__Task goal__: Express each line of this material as one string in a JSON list, skipping blank lines.

─── Material provided ───

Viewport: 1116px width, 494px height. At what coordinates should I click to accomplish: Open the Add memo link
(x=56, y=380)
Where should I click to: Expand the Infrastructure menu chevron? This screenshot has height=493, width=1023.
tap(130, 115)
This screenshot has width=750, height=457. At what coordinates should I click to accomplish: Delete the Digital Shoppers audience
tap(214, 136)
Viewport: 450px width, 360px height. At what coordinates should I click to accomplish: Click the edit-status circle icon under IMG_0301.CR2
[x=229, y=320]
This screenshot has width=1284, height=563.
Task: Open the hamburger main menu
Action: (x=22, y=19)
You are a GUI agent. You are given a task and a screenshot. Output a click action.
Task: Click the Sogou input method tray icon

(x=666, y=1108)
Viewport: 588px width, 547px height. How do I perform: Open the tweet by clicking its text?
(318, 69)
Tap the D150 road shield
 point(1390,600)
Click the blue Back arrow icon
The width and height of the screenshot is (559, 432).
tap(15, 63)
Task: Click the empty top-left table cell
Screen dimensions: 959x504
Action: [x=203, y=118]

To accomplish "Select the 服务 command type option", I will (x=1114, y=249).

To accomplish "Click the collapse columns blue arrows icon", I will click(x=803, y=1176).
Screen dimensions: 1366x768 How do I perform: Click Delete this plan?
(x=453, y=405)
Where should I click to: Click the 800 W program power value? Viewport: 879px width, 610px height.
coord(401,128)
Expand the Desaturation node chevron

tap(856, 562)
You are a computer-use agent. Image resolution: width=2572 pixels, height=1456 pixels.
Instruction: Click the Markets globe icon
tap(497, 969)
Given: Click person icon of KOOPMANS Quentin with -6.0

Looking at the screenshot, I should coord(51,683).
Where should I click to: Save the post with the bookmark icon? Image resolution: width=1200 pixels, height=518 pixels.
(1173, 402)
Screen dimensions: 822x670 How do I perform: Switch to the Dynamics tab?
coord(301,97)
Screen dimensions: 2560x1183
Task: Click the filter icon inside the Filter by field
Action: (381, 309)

───

__Solution to this task__:
[
  "Viewport: 1116px width, 494px height. At what coordinates should I click to accomplish: Open the Add memo link",
  "(x=56, y=380)",
  "Where should I click to: Expand the Infrastructure menu chevron? This screenshot has height=493, width=1023.",
  "tap(130, 115)",
  "This screenshot has width=750, height=457. At what coordinates should I click to accomplish: Delete the Digital Shoppers audience",
  "tap(214, 136)",
  "Viewport: 450px width, 360px height. At what coordinates should I click to accomplish: Click the edit-status circle icon under IMG_0301.CR2",
  "[x=229, y=320]",
  "This screenshot has width=1284, height=563.",
  "Task: Open the hamburger main menu",
  "Action: (x=22, y=19)",
  "You are a GUI agent. You are given a task and a screenshot. Output a click action.",
  "Task: Click the Sogou input method tray icon",
  "(x=666, y=1108)",
  "Viewport: 588px width, 547px height. How do I perform: Open the tweet by clicking its text?",
  "(318, 69)",
  "Tap the D150 road shield",
  " point(1390,600)",
  "Click the blue Back arrow icon",
  "The width and height of the screenshot is (559, 432).",
  "tap(15, 63)",
  "Task: Click the empty top-left table cell",
  "Screen dimensions: 959x504",
  "Action: [x=203, y=118]",
  "To accomplish \"Select the 服务 command type option\", I will (x=1114, y=249).",
  "To accomplish \"Click the collapse columns blue arrows icon\", I will click(x=803, y=1176).",
  "Screen dimensions: 1366x768 How do I perform: Click Delete this plan?",
  "(x=453, y=405)",
  "Where should I click to: Click the 800 W program power value? Viewport: 879px width, 610px height.",
  "coord(401,128)",
  "Expand the Desaturation node chevron",
  "tap(856, 562)",
  "You are a computer-use agent. Image resolution: width=2572 pixels, height=1456 pixels.",
  "Instruction: Click the Markets globe icon",
  "tap(497, 969)",
  "Given: Click person icon of KOOPMANS Quentin with -6.0",
  "Looking at the screenshot, I should coord(51,683).",
  "Where should I click to: Save the post with the bookmark icon? Image resolution: width=1200 pixels, height=518 pixels.",
  "(1173, 402)",
  "Screen dimensions: 822x670 How do I perform: Switch to the Dynamics tab?",
  "coord(301,97)",
  "Screen dimensions: 2560x1183",
  "Task: Click the filter icon inside the Filter by field",
  "Action: (381, 309)"
]